PAGE EXTRACT ->
This is a guest post by two Masters students in comp.social, Abraham Doris-Down and Joshua Teal. It’s an exploratory piece of work based on a class project.
It is election season again. As news about the Republican primaries and President Obama’s approval ratings dominate the airwaves, two relatively new political movements, the Tea Party and Occupy Wall Street, are inciting a kind of political activism that has scarcely been seen in recent memory. Many people claim to speak for each movement, claiming to know what proponents want; but in truth, these groups are both new and have evolving ideologies.
Rather than rely on the rhetoric of often self-proclaimed leaders of these movements, we can instead listen directly to the discussions of the movements’ followers. With this in mind, we rolled up our sleeves (metaphorically - Georgia Tech has yet to master consistent indoor climate control), pulled out some laptops, sudo-ed some libraries, and captured Twitter timelines to find out what members themselves actually talk about, and if the groups are as different as they and the media would have us believe.
Since we were not interested in what the Michelle Bachmans, Elizabeth Warrens, Keith Obermans, or Glenn Becks of the world were saying about these movements, we needed a way to find tweets of Occupy and Tea Party followers. To do this we researched news sites, blogs, and political sites to find 3 Twitter feeds for each movement that we felt were representative of that movement. Then we grabbed tweets from followers of each of those feeds.
The Twitter feeds we chose were not meant to be exhaustive, but representative. We felt it was important to focus on the followers of official and unofficial spokespeople of the respective movements, rather than the spokespeople themselves to ensure that the tweets we gathered came from genuine unconstrained conversations rather than from what each organization approved as its official message. A list of the accounts can be found below.

TASKS AND EXERCISES ->
1. Answer these from the guest post:
(a) Who are the two authors named at the start?
(b) Which school's indoor climate control does the guest post joke about?
(c) How many Twitter feeds were chosen for each movement?
2. Reproduce the guest post word for word, starting at the words "It is election" and ending after the words "have evolving ideologies.".
The guest post can be read and worked through without the data that comes after it.

DATA ENTRIES ->
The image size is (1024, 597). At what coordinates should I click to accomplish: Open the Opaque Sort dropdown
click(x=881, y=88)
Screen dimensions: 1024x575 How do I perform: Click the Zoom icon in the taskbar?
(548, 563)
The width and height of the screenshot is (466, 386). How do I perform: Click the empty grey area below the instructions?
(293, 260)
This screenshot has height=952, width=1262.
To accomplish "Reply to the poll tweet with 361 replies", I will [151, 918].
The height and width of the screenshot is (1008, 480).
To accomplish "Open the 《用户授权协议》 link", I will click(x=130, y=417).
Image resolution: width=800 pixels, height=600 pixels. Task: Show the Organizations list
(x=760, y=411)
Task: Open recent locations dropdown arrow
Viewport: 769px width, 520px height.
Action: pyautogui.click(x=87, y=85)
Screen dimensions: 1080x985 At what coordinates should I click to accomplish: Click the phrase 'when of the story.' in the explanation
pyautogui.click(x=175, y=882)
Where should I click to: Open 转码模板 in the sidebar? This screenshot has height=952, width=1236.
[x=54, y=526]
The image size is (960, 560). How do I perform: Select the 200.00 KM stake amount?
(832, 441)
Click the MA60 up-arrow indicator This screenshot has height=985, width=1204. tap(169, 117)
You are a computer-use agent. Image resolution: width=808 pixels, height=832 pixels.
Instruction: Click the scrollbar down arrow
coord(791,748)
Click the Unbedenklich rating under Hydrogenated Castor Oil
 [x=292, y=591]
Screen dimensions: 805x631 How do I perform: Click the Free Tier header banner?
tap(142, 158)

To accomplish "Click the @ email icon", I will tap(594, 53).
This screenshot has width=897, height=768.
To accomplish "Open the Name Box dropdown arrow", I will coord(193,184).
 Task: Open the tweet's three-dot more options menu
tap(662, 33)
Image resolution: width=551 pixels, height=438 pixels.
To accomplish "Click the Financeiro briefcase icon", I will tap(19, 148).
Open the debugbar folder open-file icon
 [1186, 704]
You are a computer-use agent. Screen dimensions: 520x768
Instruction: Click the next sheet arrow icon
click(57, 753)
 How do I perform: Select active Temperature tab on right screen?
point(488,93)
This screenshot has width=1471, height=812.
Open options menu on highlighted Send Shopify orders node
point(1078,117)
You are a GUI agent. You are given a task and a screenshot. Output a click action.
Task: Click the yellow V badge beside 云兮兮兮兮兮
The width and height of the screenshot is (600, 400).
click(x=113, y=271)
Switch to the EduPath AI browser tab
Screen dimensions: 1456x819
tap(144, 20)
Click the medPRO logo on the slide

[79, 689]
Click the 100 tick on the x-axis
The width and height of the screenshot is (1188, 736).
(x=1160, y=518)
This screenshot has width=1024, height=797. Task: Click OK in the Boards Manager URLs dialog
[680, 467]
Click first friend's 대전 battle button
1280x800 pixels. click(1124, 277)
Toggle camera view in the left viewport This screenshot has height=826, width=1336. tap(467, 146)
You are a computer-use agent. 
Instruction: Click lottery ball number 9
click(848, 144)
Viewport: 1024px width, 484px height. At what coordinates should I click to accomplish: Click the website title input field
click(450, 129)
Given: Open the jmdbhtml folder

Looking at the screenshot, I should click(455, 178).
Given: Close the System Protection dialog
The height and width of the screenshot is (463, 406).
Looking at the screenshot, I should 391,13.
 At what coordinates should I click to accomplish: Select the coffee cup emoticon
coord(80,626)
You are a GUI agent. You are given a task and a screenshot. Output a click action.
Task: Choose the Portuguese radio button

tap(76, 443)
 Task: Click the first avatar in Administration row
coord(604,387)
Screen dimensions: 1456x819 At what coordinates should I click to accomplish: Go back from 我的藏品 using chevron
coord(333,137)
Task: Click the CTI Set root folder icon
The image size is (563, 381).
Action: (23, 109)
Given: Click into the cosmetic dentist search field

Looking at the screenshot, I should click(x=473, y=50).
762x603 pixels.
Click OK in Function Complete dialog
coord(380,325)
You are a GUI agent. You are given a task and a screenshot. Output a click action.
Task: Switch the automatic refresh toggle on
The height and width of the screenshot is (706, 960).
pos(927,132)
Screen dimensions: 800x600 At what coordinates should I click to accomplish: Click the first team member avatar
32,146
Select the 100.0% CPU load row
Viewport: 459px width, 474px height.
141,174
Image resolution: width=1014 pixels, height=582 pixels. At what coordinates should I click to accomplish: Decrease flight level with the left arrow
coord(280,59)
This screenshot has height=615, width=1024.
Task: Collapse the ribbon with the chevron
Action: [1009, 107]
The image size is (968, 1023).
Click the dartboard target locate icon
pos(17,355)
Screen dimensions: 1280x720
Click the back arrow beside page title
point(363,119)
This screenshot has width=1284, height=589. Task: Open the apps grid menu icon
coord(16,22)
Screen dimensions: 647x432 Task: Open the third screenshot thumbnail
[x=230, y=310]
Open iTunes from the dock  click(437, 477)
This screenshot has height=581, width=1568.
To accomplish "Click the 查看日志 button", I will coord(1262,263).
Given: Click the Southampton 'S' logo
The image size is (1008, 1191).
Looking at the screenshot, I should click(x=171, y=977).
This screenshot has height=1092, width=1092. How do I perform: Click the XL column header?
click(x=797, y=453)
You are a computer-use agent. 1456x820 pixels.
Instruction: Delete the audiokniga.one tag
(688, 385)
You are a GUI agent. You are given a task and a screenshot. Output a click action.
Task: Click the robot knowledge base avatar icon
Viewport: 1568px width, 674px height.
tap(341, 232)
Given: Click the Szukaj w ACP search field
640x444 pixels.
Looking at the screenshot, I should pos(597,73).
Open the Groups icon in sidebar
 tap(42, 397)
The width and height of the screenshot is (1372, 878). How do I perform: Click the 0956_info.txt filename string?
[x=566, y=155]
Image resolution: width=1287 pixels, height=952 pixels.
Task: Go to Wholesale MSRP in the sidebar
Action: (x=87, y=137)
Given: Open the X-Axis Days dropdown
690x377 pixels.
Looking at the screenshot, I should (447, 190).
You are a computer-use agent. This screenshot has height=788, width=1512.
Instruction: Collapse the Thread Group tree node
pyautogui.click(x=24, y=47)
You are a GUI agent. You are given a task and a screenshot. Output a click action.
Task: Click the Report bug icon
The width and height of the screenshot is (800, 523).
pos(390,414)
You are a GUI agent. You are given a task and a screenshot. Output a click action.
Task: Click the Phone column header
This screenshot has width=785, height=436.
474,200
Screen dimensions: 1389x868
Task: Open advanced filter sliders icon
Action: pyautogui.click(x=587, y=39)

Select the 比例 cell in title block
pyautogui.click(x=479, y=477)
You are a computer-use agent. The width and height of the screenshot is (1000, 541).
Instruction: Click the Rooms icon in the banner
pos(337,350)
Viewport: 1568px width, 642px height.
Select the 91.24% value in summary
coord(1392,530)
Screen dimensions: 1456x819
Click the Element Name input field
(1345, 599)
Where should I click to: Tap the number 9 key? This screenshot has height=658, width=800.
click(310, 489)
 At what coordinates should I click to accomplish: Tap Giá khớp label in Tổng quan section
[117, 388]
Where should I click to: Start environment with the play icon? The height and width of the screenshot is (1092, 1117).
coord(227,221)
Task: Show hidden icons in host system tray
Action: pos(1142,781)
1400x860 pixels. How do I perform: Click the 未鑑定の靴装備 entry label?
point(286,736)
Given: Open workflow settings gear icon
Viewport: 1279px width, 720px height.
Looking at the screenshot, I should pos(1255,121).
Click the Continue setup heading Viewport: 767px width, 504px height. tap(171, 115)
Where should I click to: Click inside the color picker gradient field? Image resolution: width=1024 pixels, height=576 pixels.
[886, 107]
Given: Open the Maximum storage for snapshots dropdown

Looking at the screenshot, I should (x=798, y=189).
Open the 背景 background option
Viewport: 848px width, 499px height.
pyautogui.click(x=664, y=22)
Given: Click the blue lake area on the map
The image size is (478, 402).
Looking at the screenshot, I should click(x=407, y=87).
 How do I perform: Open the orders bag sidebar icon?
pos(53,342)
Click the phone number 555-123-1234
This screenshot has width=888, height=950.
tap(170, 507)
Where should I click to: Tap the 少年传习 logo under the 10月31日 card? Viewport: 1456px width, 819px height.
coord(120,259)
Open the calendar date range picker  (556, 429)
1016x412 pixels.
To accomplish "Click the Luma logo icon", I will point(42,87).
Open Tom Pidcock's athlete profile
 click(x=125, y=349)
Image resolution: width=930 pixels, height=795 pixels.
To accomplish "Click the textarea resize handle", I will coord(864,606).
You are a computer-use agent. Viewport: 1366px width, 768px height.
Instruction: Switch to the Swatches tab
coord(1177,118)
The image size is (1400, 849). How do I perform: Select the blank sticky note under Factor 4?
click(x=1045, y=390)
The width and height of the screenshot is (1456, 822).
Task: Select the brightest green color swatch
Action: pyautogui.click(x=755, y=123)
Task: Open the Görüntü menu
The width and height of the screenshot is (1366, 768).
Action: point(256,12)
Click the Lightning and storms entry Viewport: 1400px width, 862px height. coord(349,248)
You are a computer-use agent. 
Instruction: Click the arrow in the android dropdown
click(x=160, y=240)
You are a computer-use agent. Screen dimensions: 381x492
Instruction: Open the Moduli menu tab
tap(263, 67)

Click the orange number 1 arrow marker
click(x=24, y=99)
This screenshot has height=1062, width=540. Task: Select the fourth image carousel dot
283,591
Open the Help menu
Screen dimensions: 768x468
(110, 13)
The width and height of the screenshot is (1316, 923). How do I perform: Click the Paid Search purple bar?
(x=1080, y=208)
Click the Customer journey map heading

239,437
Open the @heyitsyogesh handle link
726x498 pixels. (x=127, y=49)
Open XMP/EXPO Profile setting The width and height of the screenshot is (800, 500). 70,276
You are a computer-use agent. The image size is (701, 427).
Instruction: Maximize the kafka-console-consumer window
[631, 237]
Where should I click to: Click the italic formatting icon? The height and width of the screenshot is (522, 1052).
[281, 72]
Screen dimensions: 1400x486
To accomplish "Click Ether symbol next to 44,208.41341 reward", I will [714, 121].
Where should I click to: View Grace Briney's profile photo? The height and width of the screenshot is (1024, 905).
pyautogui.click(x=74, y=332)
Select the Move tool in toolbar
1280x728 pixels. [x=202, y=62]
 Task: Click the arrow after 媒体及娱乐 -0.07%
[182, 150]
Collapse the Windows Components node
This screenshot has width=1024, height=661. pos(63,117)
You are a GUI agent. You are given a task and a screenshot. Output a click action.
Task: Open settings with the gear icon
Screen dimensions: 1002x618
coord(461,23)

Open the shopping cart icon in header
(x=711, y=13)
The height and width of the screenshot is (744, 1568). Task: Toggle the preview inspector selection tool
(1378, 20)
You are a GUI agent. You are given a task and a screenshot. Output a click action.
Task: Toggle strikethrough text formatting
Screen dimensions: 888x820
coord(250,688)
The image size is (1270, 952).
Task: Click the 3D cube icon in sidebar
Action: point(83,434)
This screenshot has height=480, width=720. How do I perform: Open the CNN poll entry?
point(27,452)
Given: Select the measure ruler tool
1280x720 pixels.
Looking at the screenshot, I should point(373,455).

SOLUTIONS TO THE TASKS ->
1.
(a) Abraham Doris-Down and Joshua Teal, two Masters students in comp.social.
(b) Georgia Tech.
(c) Three.

2.
It is election season again. As news about the Republican primaries and President Obama’s approval ratings dominate the airwaves, two relatively new political movements, the Tea Party and Occupy Wall Street, are inciting a kind of political activism that has scarcely been seen in recent memory. Many people claim to speak for each movement, claiming to know what proponents want; but in truth, these groups are both new and have evolving ideologies.